I, in no way, recommend myself or anyone to remove themselves from theological thinkers and writers. But what I am saying is that I think I need to assimilate Louise Rosenblatt’s transactional reading theory into my study of scripture. Rosenblatt states there are two different types of texts — efferent and aesthetic. Efferent texts are ones you read for the sake of knowledge and understanding. Efferent texts would be history text books and computer manuals. Aesthetic texts move or transform the individual who encounters it, such as poetry and novels.
I tend to look at scripture and read it efferently. What can I learn from it?
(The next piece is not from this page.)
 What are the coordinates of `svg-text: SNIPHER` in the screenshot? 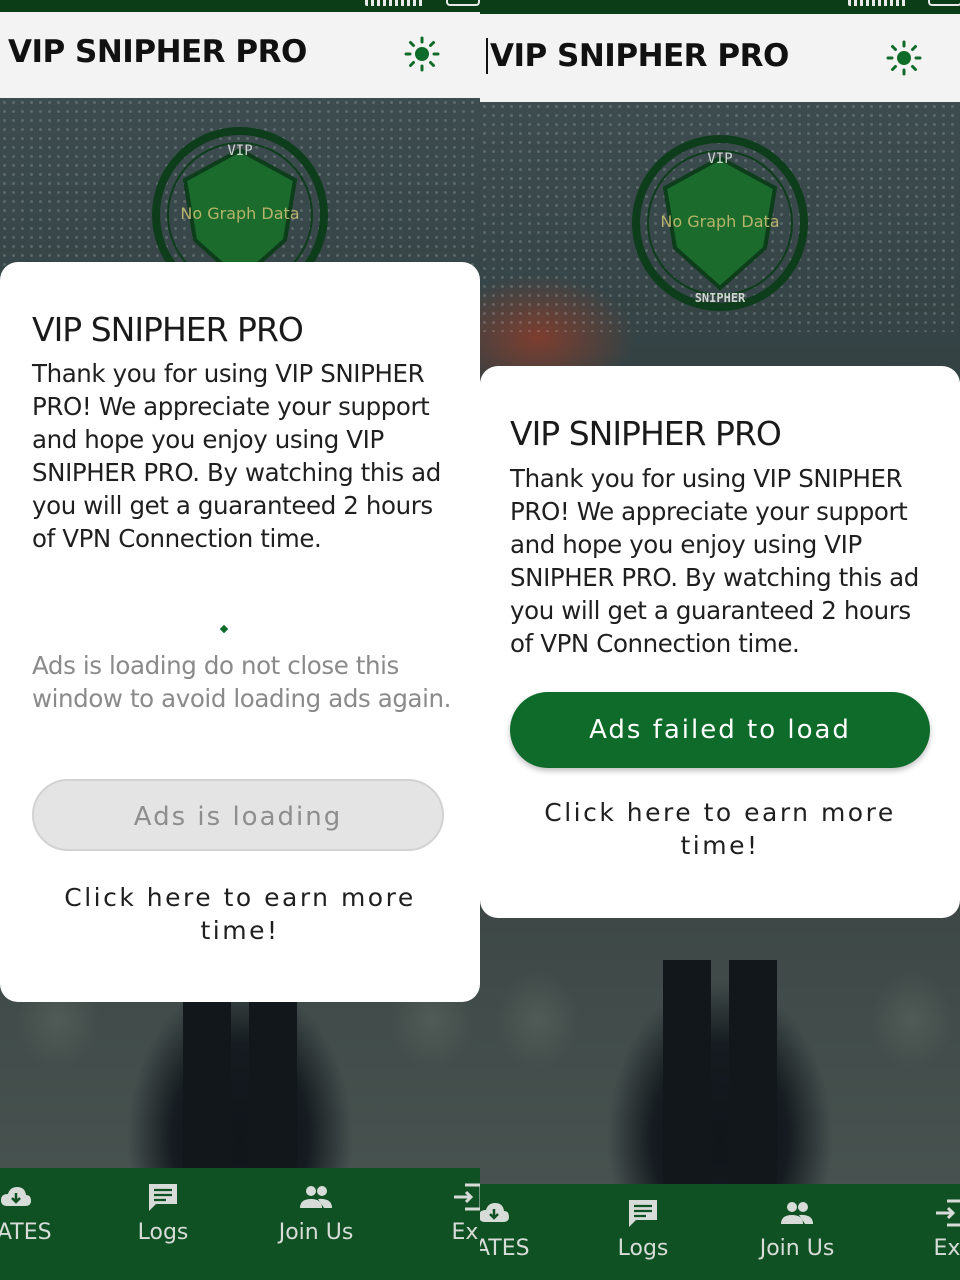 It's located at (720, 298).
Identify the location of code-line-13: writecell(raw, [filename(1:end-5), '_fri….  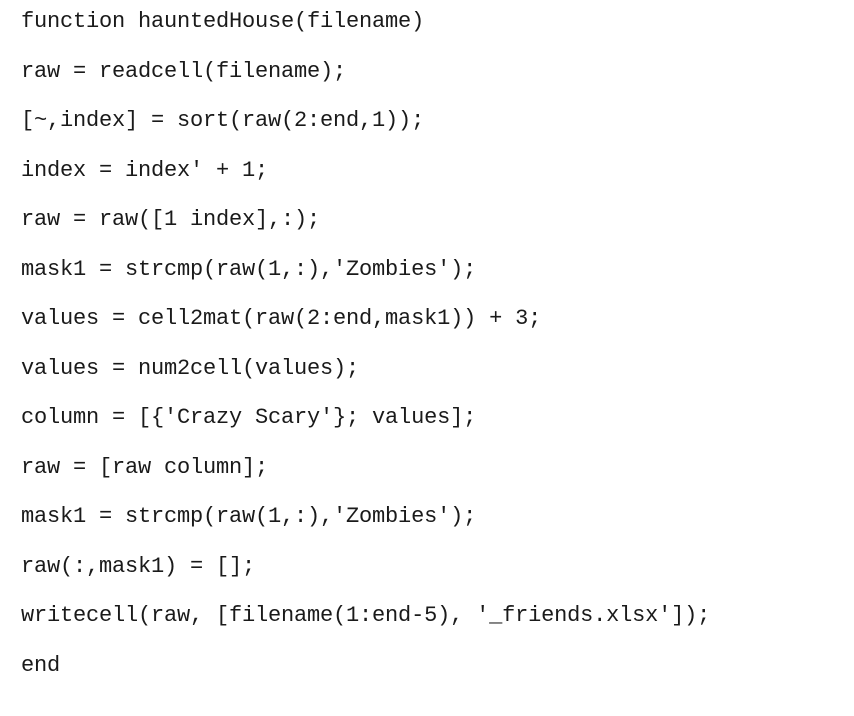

What can I figure out about the mechanisms of God? I am always asking questions and examining definitions and sentence structures so I can have a fuller understanding of the author’s meaning and purpose. And what a beautiful thing to do!
But am I reading the living and breathing word of God aesthetically? Do I engage its characters? suffer with them? love with them? serve with them? Do I activate my imagination in order to participate in its transforming ways? Not often…
Because I forsake the aesthetic pursuit of scripture, my house’s foundation cracks. Where does my help come from? How can I fix the crack on the ceiling or the shifting tile in the kitchen? I hear the Maker of heaven and earth is pretty good at foundation repairs.
I will always search for the Truth like Stephen Dedalus did. My mind and heart will always make contracts with the hope of some sort of intellectual and spiritual satisfaction. But my ultimate joy and satisfaction does not rest in the knowledge I obtain about God, but it comes with the knowledge that he is my help; he is my strength; he is the one that guides me through life, even when I stray far from him.
Praise God for his consistency in the midst of my flakiness!